E como se não bastasse a coincidência dos estados diretamente interessados no resultado, há mais um detalhe revelador: a autora do PLP 177/2023 é a deputada Dani Cunha (RJ), filha do ex-presidente da Câmara Eduardo Cunha, um dos interessados em manter a desproporcionalidade que favorece o seu estado.

Seria apenas uma coincidência ou a mais explícita confirmação de que, no Brasil, a política raramente age sem antes fazer suas próprias contas?

Esse cenário ajuda a compreender por que uma proposta mais justa foi derrotada. A manutenção da desproporcionalidade, neste caso, não é um acidente institucional, mas um projeto político deliberado, conduzido por lideranças diretamente interessadas em preservar sua influência desproporcional sobre o poder legislativo.

4. Impacto na Qualidade da Representação:

Aumentar o número de deputados não garante, por si só, uma melhoria na qualidade da representação. Pelo contrário, pode levar a um parlamento mais fragmentado e menos eficiente. Além disso, a manutenção de uma representação desproporcional pode levar a uma alocação ineficiente de recursos públicos, já que os estados com maior representação tendem a ter mais poder de barganha na negociação de verbas e investimentos.

5. Desafios à Legitimidade do Sistema Político:

Decisões como a aprovação do PLP 177/2023 podem minar a confiança da população no sistema político. Quando os cidadãos percebem que as regras do jogo são alteradas para beneficiar determinados grupos ou para evitar conflitos políticos, a legitimidade das instituições democráticas fica comprometida. Isso pode levar a um aumento da apatia política, do cinismo e da desconfiança em relação aos representantes eleitos.

Conclusão

A aprovação do PLP 177/2023, em detrimento de uma redistribuição mais justa das cadeiras existentes, é um retrato fiel de como a política brasileira funciona, além de um retrocesso institucional que insiste em proteger privilégios às custas da cidadania. Cada cadeira a mais na Câmara dos Deputados não representa mais vozes ou mais pluralidade. Representa, isso sim, mais recursos públicos consumidos e mais distância entre o cidadão e as decisões que moldam a sua vida.

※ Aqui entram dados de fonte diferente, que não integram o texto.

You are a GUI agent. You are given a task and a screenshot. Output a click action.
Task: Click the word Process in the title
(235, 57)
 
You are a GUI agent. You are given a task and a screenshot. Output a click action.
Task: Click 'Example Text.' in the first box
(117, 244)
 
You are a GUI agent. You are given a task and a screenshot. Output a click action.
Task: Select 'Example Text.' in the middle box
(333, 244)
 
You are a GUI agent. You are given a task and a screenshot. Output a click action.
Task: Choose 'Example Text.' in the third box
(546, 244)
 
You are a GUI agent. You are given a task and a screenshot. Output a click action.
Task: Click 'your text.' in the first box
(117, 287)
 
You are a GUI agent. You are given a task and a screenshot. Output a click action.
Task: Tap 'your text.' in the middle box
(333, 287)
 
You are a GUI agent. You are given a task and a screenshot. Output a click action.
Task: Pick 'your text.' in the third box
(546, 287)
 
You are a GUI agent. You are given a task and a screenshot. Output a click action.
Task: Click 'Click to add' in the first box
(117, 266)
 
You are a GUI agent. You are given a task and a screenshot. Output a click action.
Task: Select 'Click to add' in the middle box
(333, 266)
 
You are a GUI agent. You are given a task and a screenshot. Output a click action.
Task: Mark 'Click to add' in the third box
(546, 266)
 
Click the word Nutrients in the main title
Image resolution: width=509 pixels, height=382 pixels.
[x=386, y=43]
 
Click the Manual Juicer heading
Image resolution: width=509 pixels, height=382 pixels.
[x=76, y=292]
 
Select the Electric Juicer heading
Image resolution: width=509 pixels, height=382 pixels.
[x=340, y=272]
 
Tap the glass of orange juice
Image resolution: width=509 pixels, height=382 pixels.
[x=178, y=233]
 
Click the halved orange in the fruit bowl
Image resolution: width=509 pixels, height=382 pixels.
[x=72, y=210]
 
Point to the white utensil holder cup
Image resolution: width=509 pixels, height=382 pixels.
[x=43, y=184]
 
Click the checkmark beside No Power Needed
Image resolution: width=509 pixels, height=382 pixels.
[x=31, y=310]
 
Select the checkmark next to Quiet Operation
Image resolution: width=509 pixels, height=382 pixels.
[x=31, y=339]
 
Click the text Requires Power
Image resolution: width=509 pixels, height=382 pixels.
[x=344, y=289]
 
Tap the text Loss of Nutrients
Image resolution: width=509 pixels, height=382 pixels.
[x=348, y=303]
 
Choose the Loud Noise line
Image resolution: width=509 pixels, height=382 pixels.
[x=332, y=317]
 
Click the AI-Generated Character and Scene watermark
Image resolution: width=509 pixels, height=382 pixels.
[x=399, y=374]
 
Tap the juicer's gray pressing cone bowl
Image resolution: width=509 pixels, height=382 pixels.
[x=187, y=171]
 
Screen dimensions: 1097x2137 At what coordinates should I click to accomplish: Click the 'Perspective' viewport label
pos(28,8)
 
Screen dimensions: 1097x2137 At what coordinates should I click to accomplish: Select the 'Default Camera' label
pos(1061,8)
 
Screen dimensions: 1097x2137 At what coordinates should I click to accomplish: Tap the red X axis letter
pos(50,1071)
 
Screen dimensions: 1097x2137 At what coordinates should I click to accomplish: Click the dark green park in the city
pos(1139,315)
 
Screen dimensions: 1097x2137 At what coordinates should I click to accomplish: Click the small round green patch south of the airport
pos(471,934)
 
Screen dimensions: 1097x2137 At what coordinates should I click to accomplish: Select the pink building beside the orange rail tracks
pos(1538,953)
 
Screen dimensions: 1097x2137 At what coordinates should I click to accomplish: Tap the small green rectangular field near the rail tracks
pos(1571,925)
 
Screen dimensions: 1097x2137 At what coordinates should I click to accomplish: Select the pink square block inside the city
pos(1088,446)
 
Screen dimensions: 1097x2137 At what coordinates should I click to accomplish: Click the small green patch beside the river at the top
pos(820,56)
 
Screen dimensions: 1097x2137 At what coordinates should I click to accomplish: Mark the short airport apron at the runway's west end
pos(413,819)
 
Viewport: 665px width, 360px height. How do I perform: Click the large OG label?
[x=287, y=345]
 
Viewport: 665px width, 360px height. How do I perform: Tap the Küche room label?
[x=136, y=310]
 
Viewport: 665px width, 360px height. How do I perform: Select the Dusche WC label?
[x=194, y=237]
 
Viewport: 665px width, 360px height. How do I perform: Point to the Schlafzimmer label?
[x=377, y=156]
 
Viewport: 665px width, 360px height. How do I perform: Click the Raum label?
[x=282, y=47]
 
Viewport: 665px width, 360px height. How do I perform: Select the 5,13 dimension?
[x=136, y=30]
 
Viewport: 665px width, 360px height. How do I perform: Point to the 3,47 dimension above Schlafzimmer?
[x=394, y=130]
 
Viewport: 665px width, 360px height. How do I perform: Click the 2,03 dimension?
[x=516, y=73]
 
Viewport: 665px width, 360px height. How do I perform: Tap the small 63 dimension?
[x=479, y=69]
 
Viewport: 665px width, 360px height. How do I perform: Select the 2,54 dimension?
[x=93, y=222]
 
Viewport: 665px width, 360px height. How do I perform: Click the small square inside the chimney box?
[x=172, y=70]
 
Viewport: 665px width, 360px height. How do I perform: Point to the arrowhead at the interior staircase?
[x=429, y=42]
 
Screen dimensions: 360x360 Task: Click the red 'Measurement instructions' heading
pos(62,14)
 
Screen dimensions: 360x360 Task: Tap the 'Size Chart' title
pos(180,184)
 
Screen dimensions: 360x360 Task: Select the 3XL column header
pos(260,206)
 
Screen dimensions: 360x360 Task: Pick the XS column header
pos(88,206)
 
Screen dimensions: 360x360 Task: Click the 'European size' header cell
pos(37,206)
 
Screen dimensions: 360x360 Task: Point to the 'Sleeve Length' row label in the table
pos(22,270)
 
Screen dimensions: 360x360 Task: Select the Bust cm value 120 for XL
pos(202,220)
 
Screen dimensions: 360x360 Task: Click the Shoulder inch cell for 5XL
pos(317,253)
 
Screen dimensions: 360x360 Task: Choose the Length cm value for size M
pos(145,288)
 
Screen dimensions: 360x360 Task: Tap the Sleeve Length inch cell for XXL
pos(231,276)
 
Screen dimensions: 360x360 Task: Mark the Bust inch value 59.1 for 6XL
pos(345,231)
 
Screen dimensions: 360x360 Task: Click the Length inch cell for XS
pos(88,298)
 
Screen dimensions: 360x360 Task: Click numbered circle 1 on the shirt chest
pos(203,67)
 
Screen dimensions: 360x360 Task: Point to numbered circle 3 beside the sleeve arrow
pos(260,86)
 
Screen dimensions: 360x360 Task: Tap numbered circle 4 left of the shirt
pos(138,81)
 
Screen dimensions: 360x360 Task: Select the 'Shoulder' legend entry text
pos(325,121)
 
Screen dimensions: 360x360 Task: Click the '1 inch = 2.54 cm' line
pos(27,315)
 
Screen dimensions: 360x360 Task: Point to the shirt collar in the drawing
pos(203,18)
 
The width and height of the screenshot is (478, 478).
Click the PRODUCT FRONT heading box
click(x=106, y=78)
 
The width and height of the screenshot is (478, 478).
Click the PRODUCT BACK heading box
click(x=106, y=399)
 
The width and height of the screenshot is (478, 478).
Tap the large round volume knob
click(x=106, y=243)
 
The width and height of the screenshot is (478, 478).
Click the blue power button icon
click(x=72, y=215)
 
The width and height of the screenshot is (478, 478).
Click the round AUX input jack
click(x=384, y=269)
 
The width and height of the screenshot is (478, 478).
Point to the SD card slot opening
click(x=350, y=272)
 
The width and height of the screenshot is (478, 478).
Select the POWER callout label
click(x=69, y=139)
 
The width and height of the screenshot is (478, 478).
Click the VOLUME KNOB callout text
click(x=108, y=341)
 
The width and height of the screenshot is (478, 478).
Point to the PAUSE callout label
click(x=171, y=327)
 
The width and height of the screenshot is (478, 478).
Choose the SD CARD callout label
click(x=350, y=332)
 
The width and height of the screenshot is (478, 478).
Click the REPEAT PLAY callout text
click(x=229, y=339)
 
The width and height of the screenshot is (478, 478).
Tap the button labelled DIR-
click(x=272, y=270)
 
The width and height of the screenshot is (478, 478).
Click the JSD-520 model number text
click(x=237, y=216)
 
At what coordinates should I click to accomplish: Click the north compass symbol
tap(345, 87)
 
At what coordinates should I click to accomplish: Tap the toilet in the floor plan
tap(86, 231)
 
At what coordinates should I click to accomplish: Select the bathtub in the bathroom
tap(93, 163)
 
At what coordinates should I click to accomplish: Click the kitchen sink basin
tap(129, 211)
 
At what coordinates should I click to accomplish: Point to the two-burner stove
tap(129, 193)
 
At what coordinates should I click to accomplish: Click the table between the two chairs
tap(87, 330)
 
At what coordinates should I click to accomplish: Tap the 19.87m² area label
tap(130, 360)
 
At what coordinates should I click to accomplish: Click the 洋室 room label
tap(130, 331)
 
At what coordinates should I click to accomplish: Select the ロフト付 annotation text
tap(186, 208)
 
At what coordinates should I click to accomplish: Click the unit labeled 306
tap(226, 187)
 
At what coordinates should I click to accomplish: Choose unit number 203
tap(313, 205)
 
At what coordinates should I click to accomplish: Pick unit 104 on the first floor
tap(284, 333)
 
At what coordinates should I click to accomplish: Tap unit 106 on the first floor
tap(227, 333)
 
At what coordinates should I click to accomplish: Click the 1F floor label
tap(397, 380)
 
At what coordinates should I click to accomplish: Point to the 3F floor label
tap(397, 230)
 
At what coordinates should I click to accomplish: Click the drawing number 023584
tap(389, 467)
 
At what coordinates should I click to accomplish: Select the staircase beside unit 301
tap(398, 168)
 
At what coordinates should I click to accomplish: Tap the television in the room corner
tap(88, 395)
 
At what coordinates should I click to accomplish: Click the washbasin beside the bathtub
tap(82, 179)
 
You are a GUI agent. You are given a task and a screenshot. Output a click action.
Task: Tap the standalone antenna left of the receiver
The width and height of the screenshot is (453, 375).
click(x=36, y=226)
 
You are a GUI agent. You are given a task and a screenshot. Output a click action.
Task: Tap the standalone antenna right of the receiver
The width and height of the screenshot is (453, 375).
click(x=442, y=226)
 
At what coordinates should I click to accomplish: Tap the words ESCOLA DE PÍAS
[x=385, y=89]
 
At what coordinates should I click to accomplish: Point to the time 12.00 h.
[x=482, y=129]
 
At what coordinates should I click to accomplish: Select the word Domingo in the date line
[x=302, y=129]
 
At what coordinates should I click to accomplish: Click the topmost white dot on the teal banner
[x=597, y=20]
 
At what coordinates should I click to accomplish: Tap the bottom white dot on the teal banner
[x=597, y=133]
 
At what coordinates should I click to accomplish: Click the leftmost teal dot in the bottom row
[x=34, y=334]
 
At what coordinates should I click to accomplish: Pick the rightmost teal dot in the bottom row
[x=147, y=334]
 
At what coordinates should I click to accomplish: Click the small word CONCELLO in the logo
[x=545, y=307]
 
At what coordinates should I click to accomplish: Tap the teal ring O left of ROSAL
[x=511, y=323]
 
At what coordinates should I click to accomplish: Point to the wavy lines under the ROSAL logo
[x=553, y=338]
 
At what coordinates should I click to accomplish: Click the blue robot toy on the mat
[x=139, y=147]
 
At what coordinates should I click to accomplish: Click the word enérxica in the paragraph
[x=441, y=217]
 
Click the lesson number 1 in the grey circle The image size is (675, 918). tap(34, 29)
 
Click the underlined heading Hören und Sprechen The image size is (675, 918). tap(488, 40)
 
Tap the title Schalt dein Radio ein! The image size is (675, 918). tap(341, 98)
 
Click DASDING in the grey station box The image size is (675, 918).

Enquanto o país enfrenta desigualdades gritantes, a elite política continua desenhando as regras do jogo para preservar sua zona de conforto. E o resultado está diante de nós: votos que valem mais em alguns estados do que em outros, parlamentares que legislam para manter seus próprios interesses e um sistema que se afasta, cada vez mais, do povo que deveria representar.

Agora, o PLP 177/2023 segue para o Senado Federal, e cabe aos senadores uma decisão que será histórica: rejeitar essa proposta que carece de qualquer fundamentação técnica, teórica ou moral. Espera-se que o Senado não se curve diante de um projeto que afronta a ideia mais elementar de democracia — a igualdade do voto.

Por isso, a sociedade precisa compreender que as decisões do Legislativo não são apenas números ou estatísticas distantes. Elas afetam diretamente o acesso a políticas públicas, a distribuição de recursos e a qualidade da nossa democracia. Ignorar o que se decide no Congresso é permitir que poucos continuem decidindo por muitos.

O futuro da nossa representação política está sendo desenhado — e quem não acompanha o traçado, acaba sendo apagado da história.